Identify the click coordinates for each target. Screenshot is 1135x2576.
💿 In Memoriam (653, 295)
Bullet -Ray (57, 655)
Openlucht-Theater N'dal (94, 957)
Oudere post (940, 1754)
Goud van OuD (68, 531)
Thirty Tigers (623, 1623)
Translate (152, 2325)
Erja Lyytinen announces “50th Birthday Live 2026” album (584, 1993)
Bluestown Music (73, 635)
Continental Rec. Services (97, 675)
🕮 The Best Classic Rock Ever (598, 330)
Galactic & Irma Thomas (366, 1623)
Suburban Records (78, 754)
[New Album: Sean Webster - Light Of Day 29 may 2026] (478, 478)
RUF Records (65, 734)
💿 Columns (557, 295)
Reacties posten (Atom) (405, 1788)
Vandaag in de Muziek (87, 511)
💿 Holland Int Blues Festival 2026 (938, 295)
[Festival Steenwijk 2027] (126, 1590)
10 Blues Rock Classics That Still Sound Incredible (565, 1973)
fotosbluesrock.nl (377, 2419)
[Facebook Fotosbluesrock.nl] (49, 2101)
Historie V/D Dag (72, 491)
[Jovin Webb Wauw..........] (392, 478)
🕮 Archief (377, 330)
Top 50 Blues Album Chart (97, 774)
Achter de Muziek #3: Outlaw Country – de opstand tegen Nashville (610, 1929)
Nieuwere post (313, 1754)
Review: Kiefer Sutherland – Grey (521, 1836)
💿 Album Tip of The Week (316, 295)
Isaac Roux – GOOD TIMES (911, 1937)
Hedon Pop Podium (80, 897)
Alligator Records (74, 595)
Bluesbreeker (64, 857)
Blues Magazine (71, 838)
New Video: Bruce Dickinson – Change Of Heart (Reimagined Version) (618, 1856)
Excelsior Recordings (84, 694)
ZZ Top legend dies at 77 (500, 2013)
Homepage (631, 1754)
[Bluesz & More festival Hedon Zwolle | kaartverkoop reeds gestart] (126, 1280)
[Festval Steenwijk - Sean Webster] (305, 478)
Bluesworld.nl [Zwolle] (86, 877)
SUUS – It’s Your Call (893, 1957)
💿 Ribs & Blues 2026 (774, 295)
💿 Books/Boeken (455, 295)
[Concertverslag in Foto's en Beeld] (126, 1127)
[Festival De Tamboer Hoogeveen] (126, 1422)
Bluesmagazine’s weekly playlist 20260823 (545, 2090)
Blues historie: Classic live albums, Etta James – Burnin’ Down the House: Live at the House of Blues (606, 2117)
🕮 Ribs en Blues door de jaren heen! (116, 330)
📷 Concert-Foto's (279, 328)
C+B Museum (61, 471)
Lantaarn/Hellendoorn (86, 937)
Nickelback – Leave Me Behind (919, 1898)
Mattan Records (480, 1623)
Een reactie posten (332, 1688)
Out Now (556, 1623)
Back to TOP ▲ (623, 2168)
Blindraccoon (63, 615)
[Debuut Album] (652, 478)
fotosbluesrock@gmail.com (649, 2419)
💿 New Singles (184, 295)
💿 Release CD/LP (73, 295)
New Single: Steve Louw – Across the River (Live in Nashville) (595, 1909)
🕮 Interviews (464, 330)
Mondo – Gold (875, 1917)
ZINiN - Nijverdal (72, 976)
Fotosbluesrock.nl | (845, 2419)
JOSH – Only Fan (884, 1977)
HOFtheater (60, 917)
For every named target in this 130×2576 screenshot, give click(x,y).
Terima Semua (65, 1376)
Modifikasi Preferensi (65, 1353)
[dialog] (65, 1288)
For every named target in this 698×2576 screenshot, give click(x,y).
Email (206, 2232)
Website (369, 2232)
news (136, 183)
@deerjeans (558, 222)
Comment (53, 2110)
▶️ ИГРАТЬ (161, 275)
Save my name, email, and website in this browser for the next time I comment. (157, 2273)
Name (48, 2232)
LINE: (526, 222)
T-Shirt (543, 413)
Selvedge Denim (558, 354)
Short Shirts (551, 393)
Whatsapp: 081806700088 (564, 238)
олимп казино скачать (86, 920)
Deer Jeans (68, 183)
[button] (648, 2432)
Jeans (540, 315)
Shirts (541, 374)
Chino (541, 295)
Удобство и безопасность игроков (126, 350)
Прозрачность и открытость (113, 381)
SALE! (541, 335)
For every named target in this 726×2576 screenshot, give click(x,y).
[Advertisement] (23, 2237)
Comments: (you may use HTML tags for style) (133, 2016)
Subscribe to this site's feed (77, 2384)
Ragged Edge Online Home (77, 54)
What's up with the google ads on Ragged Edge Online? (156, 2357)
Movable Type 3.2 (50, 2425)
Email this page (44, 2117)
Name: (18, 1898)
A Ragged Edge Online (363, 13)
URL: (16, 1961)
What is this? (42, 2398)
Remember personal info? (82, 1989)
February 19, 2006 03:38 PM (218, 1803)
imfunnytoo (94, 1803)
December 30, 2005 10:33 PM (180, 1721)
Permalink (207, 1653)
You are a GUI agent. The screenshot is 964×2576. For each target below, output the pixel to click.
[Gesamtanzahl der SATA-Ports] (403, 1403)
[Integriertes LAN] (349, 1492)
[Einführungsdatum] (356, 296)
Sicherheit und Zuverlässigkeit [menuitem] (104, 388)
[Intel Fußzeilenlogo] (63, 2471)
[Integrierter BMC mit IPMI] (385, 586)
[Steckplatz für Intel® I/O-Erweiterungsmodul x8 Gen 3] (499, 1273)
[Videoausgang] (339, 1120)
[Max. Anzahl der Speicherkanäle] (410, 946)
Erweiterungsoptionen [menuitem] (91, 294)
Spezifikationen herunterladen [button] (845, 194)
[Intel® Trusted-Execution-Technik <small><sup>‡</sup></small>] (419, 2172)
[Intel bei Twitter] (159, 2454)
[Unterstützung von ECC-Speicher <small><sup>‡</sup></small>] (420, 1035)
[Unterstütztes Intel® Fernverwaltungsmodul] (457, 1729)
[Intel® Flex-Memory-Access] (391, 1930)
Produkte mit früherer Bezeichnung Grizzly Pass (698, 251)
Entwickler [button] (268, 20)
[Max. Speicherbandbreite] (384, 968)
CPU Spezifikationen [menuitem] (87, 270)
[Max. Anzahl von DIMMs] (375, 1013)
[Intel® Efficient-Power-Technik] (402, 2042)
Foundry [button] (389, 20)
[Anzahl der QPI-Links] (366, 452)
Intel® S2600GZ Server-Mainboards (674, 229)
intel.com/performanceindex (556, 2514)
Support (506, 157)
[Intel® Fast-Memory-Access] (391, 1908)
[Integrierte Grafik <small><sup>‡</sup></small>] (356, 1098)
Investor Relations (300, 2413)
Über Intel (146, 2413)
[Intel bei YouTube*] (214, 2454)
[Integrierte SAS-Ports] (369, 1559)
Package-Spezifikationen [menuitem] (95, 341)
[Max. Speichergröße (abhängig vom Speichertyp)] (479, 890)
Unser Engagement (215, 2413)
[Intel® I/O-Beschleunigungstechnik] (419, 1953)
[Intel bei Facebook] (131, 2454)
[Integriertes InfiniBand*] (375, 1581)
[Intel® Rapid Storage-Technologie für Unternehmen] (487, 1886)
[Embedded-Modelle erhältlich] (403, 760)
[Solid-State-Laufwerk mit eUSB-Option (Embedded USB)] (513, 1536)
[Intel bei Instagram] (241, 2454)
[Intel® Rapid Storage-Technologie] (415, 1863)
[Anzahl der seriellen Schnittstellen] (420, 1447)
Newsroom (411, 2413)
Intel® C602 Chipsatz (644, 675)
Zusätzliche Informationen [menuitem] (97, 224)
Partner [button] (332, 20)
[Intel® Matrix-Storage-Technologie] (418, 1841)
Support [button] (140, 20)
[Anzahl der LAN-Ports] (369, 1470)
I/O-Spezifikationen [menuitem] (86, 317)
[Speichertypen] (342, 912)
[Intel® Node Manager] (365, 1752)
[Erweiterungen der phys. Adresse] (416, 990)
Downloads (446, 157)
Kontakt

■ Exercise objective ■
Every entry should be retyped exactly as shown.

■ Result below ■
Identify the click coordinates for each target. Screenshot is 1135x2576.
💿 In Memoriam (653, 295)
Bullet -Ray (57, 655)
Openlucht-Theater N'dal (94, 957)
Oudere post (940, 1754)
Goud van OuD (68, 531)
Thirty Tigers (623, 1623)
Translate (152, 2325)
Erja Lyytinen announces “50th Birthday Live 2026” album (584, 1993)
Bluestown Music (73, 635)
Continental Rec. Services (97, 675)
🕮 The Best Classic Rock Ever (598, 330)
Galactic & Irma Thomas (366, 1623)
Suburban Records (78, 754)
[New Album: Sean Webster - Light Of Day 29 may 2026] (478, 478)
RUF Records (65, 734)
💿 Columns (557, 295)
Reacties posten (Atom) (405, 1788)
Vandaag in de Muziek (87, 511)
💿 Holland Int Blues Festival 2026 (938, 295)
[Festival Steenwijk 2027] (126, 1590)
10 Blues Rock Classics That Still Sound Incredible (565, 1973)
fotosbluesrock.nl (377, 2419)
[Facebook Fotosbluesrock.nl] (49, 2101)
Historie V/D Dag (72, 491)
[Jovin Webb Wauw..........] (392, 478)
🕮 Archief (377, 330)
Top 50 Blues Album Chart (97, 774)
Achter de Muziek #3: Outlaw Country – de opstand tegen Nashville (610, 1929)
Nieuwere post (313, 1754)
Review: Kiefer Sutherland – Grey (521, 1836)
💿 Album Tip of The Week (316, 295)
Isaac Roux – GOOD TIMES (911, 1937)
Hedon Pop Podium (80, 897)
Alligator Records (74, 595)
Bluesbreeker (64, 857)
Blues Magazine (71, 838)
New Video: Bruce Dickinson – Change Of Heart (Reimagined Version) (618, 1856)
Excelsior Recordings (84, 694)
ZZ Top legend dies at 77 (500, 2013)
Homepage (631, 1754)
[Bluesz & More festival Hedon Zwolle | kaartverkoop reeds gestart] (126, 1280)
[Festval Steenwijk - Sean Webster] (305, 478)
Bluesworld.nl [Zwolle] (86, 877)
SUUS – It’s Your Call (893, 1957)
💿 Ribs & Blues 2026 (774, 295)
💿 Books/Boeken (455, 295)
[Concertverslag in Foto's en Beeld] (126, 1127)
[Festival De Tamboer Hoogeveen] (126, 1422)
Bluesmagazine’s weekly playlist 20260823 (545, 2090)
Blues historie: Classic live albums, Etta James – Burnin’ Down the House: Live at the House of Blues (606, 2117)
🕮 Ribs en Blues door de jaren heen! (116, 330)
📷 Concert-Foto's (279, 328)
C+B Museum (61, 471)
Lantaarn/Hellendoorn (86, 937)
Nickelback – Leave Me Behind (919, 1898)
Mattan Records (480, 1623)
Een reactie posten (332, 1688)
Out Now (556, 1623)
Back to TOP ▲ (623, 2168)
Blindraccoon (63, 615)
[Debuut Album] (652, 478)
fotosbluesrock@gmail.com (649, 2419)
💿 New Singles (184, 295)
💿 Release CD/LP (73, 295)
New Single: Steve Louw – Across the River (Live in Nashville) (595, 1909)
🕮 Interviews (464, 330)
Mondo – Gold (875, 1917)
ZINiN - Nijverdal (72, 976)
Fotosbluesrock.nl | (845, 2419)
JOSH – Only Fan (884, 1977)
HOFtheater (60, 917)
For every named target in this 130×2576 screenshot, give click(x,y).
Terima Semua (65, 1376)
Modifikasi Preferensi (65, 1353)
[dialog] (65, 1288)
For every named target in this 698×2576 screenshot, give click(x,y).
Email (206, 2232)
Website (369, 2232)
news (136, 183)
@deerjeans (558, 222)
Comment (53, 2110)
▶️ ИГРАТЬ (161, 275)
Save my name, email, and website in this browser for the next time I comment. (157, 2273)
Name (48, 2232)
LINE: (526, 222)
T-Shirt (543, 413)
Selvedge Denim (558, 354)
Short Shirts (551, 393)
Whatsapp: 081806700088 (564, 238)
олимп казино скачать (86, 920)
Deer Jeans (68, 183)
[button] (648, 2432)
Jeans (540, 315)
Shirts (541, 374)
Chino (541, 295)
Удобство и безопасность игроков (126, 350)
Прозрачность и открытость (113, 381)
SALE! (541, 335)
For every named target in this 726×2576 screenshot, give click(x,y).
[Advertisement] (23, 2237)
Comments: (you may use HTML tags for style) (133, 2016)
Subscribe to this site's feed (77, 2384)
Ragged Edge Online Home (77, 54)
What's up with the google ads on Ragged Edge Online? (156, 2357)
Movable Type 3.2 (50, 2425)
Email this page (44, 2117)
Name: (18, 1898)
A Ragged Edge Online (363, 13)
URL: (16, 1961)
What is this? (42, 2398)
Remember personal info? (82, 1989)
February 19, 2006 03:38 PM (218, 1803)
imfunnytoo (94, 1803)
December 30, 2005 10:33 PM (180, 1721)
Permalink (207, 1653)
You are a GUI agent. The screenshot is 964×2576. For each target below, output the pixel to click.
[Gesamtanzahl der SATA-Ports] (403, 1403)
[Integriertes LAN] (349, 1492)
[Einführungsdatum] (356, 296)
Sicherheit und Zuverlässigkeit [menuitem] (104, 388)
[Intel Fußzeilenlogo] (63, 2471)
[Integrierter BMC mit IPMI] (385, 586)
[Steckplatz für Intel® I/O-Erweiterungsmodul x8 Gen 3] (499, 1273)
[Videoausgang] (339, 1120)
[Max. Anzahl der Speicherkanäle] (410, 946)
Erweiterungsoptionen [menuitem] (91, 294)
Spezifikationen herunterladen [button] (845, 194)
[Intel® Trusted-Execution-Technik <small><sup>‡</sup></small>] (419, 2172)
[Intel bei Twitter] (159, 2454)
[Unterstützung von ECC-Speicher <small><sup>‡</sup></small>] (420, 1035)
[Unterstütztes Intel® Fernverwaltungsmodul] (457, 1729)
[Intel® Flex-Memory-Access] (391, 1930)
Produkte mit früherer Bezeichnung Grizzly Pass (698, 251)
Entwickler [button] (268, 20)
[Max. Speicherbandbreite] (384, 968)
CPU Spezifikationen [menuitem] (87, 270)
[Max. Anzahl von DIMMs] (375, 1013)
[Intel® Efficient-Power-Technik] (402, 2042)
Foundry [button] (389, 20)
[Anzahl der QPI-Links] (366, 452)
Intel® S2600GZ Server-Mainboards (674, 229)
intel.com/performanceindex (556, 2514)
Support (506, 157)
[Intel® Fast-Memory-Access] (391, 1908)
[Integrierte Grafik <small><sup>‡</sup></small>] (356, 1098)
Investor Relations (300, 2413)
Über Intel (146, 2413)
[Intel bei YouTube*] (214, 2454)
[Integrierte SAS-Ports] (369, 1559)
Package-Spezifikationen [menuitem] (95, 341)
[Max. Speichergröße (abhängig vom Speichertyp)] (479, 890)
Unser Engagement (215, 2413)
[Intel® I/O-Beschleunigungstechnik] (419, 1953)
[Intel bei Facebook] (131, 2454)
[Integriertes InfiniBand*] (375, 1581)
[Intel® Rapid Storage-Technologie für Unternehmen] (487, 1886)
[Embedded-Modelle erhältlich] (403, 760)
[Solid-State-Laufwerk mit eUSB-Option (Embedded USB)] (513, 1536)
[Intel bei Instagram] (241, 2454)
[Intel® Rapid Storage-Technologie] (415, 1863)
[Anzahl der seriellen Schnittstellen] (420, 1447)
Newsroom (411, 2413)
Intel® C602 Chipsatz (644, 675)
Zusätzliche Informationen [menuitem] (97, 224)
Partner [button] (332, 20)
[Intel® Matrix-Storage-Technologie] (418, 1841)
Support [button] (140, 20)
[Anzahl der LAN-Ports] (369, 1470)
I/O-Spezifikationen [menuitem] (86, 317)
[Speichertypen] (342, 912)
[Intel® Node Manager] (365, 1752)
[Erweiterungen der phys. Adresse] (416, 990)
Downloads (446, 157)
Kontakt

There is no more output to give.